TO BE DONE:
1. Answer these from the GM1LIN description, giving each answer on its own line with the matching letter:
(a) Which part of the substrate is always present?
(b) What is the default value of the Acc parameter?
(c) What happens when Rgh=0?
2. Reproduce the part of the GM1LIN description that begins at the words "Name Description Unit" and stops after "Guide for details.".

PASSAGE GIVEN:

GM1LIN models a section of single microstrip line arranged within an unshielded or shielded (top cover is optional) stratified inhomogeneous substrate. Substrate layers have arbitrary heights and are made of various materials; optionally the substrate may be suspended. Backing ground plane is always present. GM1LIN can account for the presence of optional metallic side walls in conjunction with a metallic cover (metallic enclosure). This model can evaluate the metal surface roughness effect using surface profile height "Rgh" specified via substrate GMSUB.



Name Description Unit Type Default
ID Element ID Text TL1
W Width of conductor Length W[1]
CL1 Conductor #1 layer number   1
L Conductor length Length L[1]
Acc Accuracy parameter   1
GMSUB Substrate Definition Text GMSUB1[2]
*SaveToFile Save/Do not Save Data to Text File   "No"
*FileName Name of text file with computed model parameters String Same as model name

[1] User-modifiable default. Modify by editing under $DEFAULT_VALUES in the default.lpf file in the root installation directory. See the AWR Microwave Office Layout Guide for details.

[2] Modify only if schematic contains multiple substrates. See “Using Elements With Model Blocks” for details.

* indicates a secondary parameter

Parameter Details

GMSUB. Multilayer substrate parameters are listed in GMSUB model description. Substrate is comprised of layered substrate itself, optional metallic cover, backing ground plane and optional air layers separating substrate from backing ground plane (suspended substrate) and from cover (covered substrate). Optional metallic side walls are available in conjunction with metallic cover. Optional top and bottom air layers are specified by means of corresponding switches included as GMSUB parameters (see GMSUB description, parameter switches Cover and Gnd). GMSUB implies that thickness of conductors on each layer is specified via vector parameter T. All conductors on the same layer have similar thickness. This thickness may vary between layers. Each dielectric layer must have a corresponding entry in vector T even if this specific layer does not carry conductors. GM1LIN checks if the length of vector T is equal to the number of dielectric layers that might carry conductors. Surface roughness is specified by the "Rgh" parameter (RMS height of surface profile). If Rgh=0, then evaluation of the roughness effect is skipped.

RECORDED DATA:
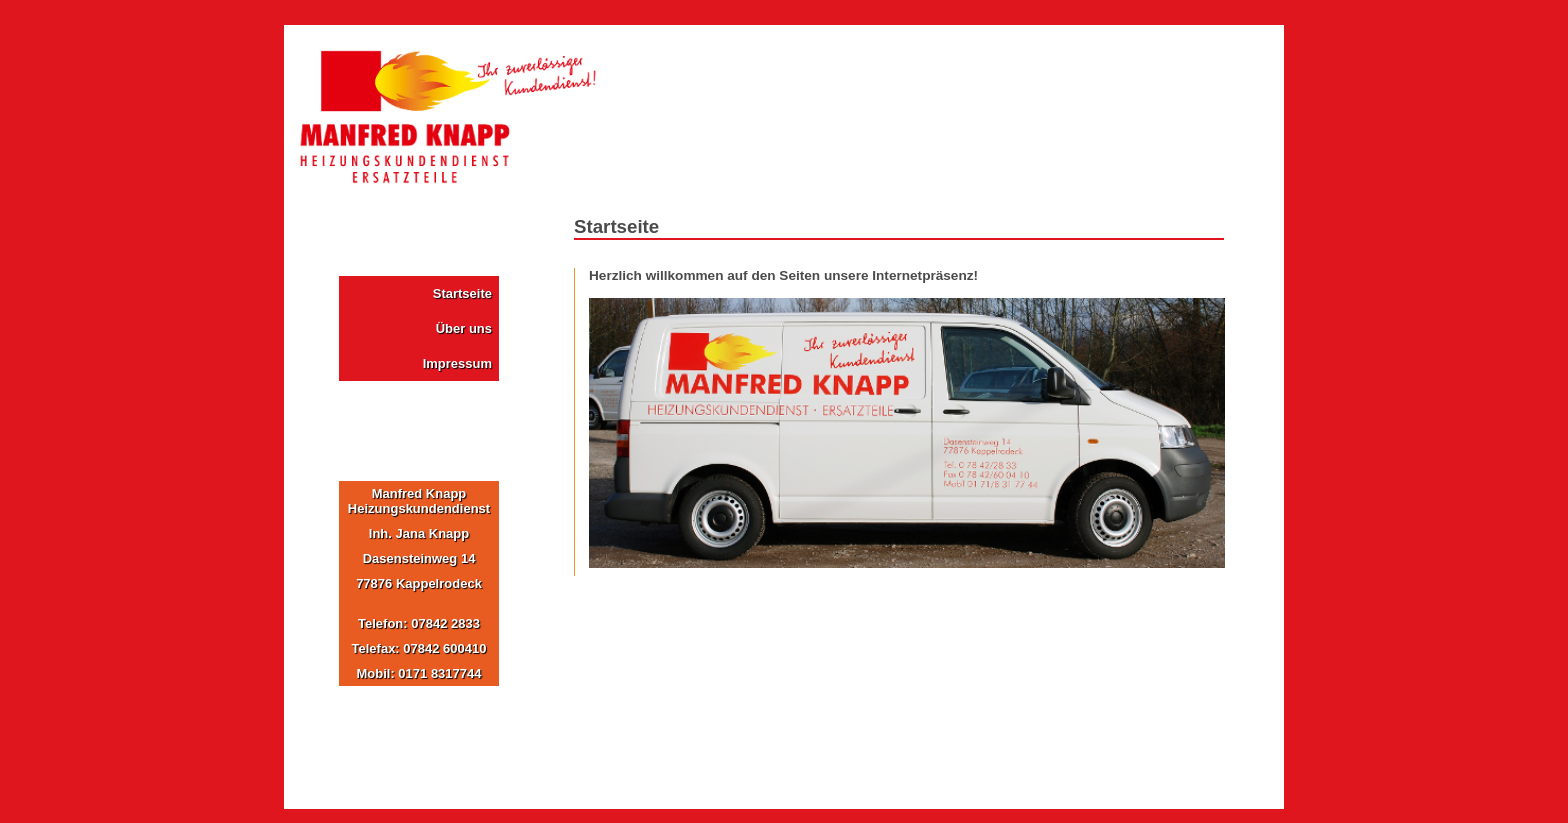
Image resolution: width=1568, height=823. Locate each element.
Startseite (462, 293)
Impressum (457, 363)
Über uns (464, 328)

ANSWERS BELOW:
1.
(a) The backing ground plane.
(b) 1
(c) Evaluation of the roughness effect is skipped.

2.
Name Description Unit Type Default
ID Element ID Text TL1
W Width of conductor Length W[1]
CL1 Conductor #1 layer number   1
L Conductor length Length L[1]
Acc Accuracy parameter   1
GMSUB Substrate Definition Text GMSUB1[2]
*SaveToFile Save/Do not Save Data to Text File   "No"
*FileName Name of text file with computed model parameters String Same as model name

[1] User-modifiable default. Modify by editing under $DEFAULT_VALUES in the default.lpf file in the root installation directory. See the AWR Microwave Office Layout Guide for details.